My name is Mzu. I'm the custom sneaker/clothing designer and artist behind CBC Street Apparel. But before I tell you what Catch Body Customs is, I gotta tell you where it came from — because the name means everything.
It Started With Hip Hop
My brother (R.I.P.) introduced me to Hip Hop in '89. I was 6 years old, and from that year on, I was hooked for life. Everything I did after that was influenced by Hip Hop — the clothes, the haircuts, the sport I played. All of it.
The first time I got to pick my own outfit was '94. I'd been watching music videos, seeing my favourite emcees in baggy jeans, matching denim shirts, and Timbs. I wanted to look like 'em so bad. So when my time came, I picked baggy jeans, a denim shirt, and a pair of black Hi-Tec Magnums — we ain't had Timbs in South Africa in the early 90s! I felt like the flyest kid on planet Earth that day.
In high school, I linked up with friends who were just as obsessed with Hip Hop as I was. We started building — new music, new styles, new artists. By the late 90s and early 2000s, we were absorbing everything: movies, TV, underground music, all of it. Hip Hop wasn't just something we listened to. It was how we moved.
From Sneaker Head to Custom Artist
In the 2000s, a documentary called Just For Kicks changed everything for me. Before that, I was casual about sneakers — as long as I had my 3 pairs, I was cool. After the doccie, it was all about getting my hands on as many pairs as I could manage.
But you know how it goes — by the time you got the money for the joints you want, the bots already copped 'em all and flipped 'em for triple the price. Frustrating? Hell yeah.
So one day, instead of sulking, I had a different thought: I been nice with my hands since the Teenage Mutant Ninja Turtles colouring books. I decided to cop white sneakers and custom paint them exactly how I wanted. January 2021, I posted my first ever custom painted kicks online — the feedback was crazy. I liked that feeling.

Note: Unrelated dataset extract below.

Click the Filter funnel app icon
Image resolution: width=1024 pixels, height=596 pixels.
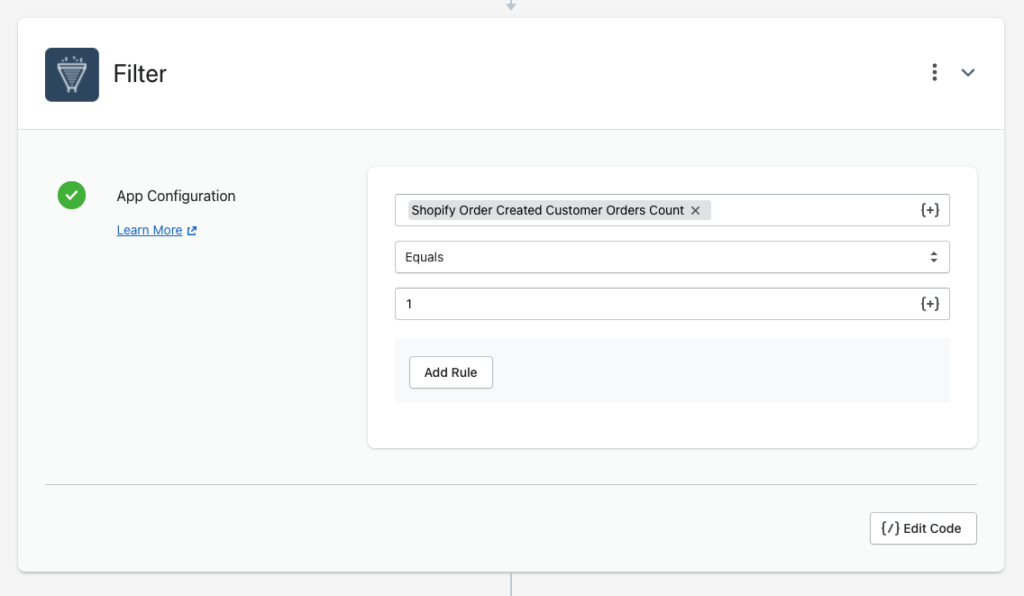coord(72,74)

People started hitting me up: "Where you get your joints?" My response: "Send your joints to me, I'll hook you up — long as you gon pay." The calls kept coming. I upgraded to a compressor and an airbrush. The work started looking factory-level. Every time I posted a plain pair online, people knew what was coming next — those kicks were about to get bodied.
The Name That Had to Be
Word was spreading. People were asking how they could get their joints bodied too. I needed a name. CATCH BODY CUSTOMS just came naturally — that was what the movement was about. It fit, the way Phil Knight had to call his company Nike. There was no other name that could define what this was.
From there, everything started falling into place. The kicks were so fly, they needed matching tees. I had a print shop do some pieces for me, and everything came back wrong. Shoutout to them for messing up — because that was the reason I finally rolled up my sleeves and started doing this myself, the way it's supposed to be done.
That's how CBC Street Apparel was born.
What We Do
At Catch Body Customs, everything is built on the culture. Custom sneakers, graphic apparel, and street fashion rooted in Hip Hop — designed for the ones that already know, and the ones that are just finding out.
Every piece is made with intention. Whether it's a custom painted pair of kicks or a graphic hoodie from the Hip Hop line, the goal is always the same: catch a body.